2005 Corvette Sting Ray


A stunning 2005 Corvette Sting Ray with cool black rims. 

The 6th generation of Corvettes begun with the 2005 Corvette Sting Ray, but this car is actually quite similar to the 5th generation Corvettes and some Corvette aficionados have even nicknamed it C5.5. The 2005 Corvette Sting Ray was a natural next step from the 2004 Corvette Sting Ray and you can not really find any revolutionary differences between the two cars. The 2005 Corvette Sting Ray does, however, contain several improvements.

The 2005 Corvette Sting Ray was based on the same suspension system as the 2004 model, but a few details had been altered to improve the on-center steering feel. Many car enthusiasts had labelled the C5 Corvettes “too big”. The 2005 Corvette Sting was 5.1 inches shorter than the 2004 Corvette Sting Ray and 1 inch narrower. The wheelbase was however 1.2 inches longer. The weight was almost exactly the same. The 2004 Corvette Sting Ray weighed 3,246 pounds and the 2005 Corvette Sting Ray one single pound less – 3,245 lbs. The chassis of the 2005 Corvette Sting Ray was pretty much the same as in the 2004 model, but it had been enhanced with hydroformed side rails, transverse leaf springs and a balsa wood floor construction.

The main difference between the 2005 Corvette Sting Ray and its C5 predecessors was the styling. The style of the 2005 Corvette had been updated and looked more modern, while simultaneously displaying several features that reminded potential buyers of the legendary mid-year Corvettes. The headlights were however certainly not a remembrance of the past and Chrysler’s bold choice to stray from the traditionally hidden headlights created quite a buzz when the new 2005 Corvette Sting Ray was first introduced.

Hidden headlights had been a Corvette characteristic since the first C2 Corvette was released in 1963. Hidden headlights did, however, create several problems that could no longer be neglected. Having to include a special opening mechanism in the design naturally added complexity to the car and made it more expensive. The mechanism also added weight and there was always the risk of jamming. An even more serious problem was how they decreased the aerodynamic properties of the sleek Corvette as soon as they were in use.

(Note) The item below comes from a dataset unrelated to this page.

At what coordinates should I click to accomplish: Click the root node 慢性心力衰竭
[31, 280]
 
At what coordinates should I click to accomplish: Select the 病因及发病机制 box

They functioned as air brakes and had a detrimental effect on the entire performance of the car.

To get rid of the light problems described above, Chrysler decided to use exposed headlights for the 2005 Corvette Sting Ray. High-Intensity Discharge (HID) Xenon lights were used to create an integrated lighting system. High beams were made out of tungsten-halogen projector lenses.

The C4 generation lasted for 14-year models, from 1983 to 1996. The C5 generation was much shorter and the C5’s were replaced by the C6 after no more than 8-year models. This was in part due to the advantages of computer-aided design, since it made shorter product cycles possible. Chrysler was certainly not the only producer who took advantage of the new technology and rapid transformations were now necessary to stay on the highly competitive sports car market.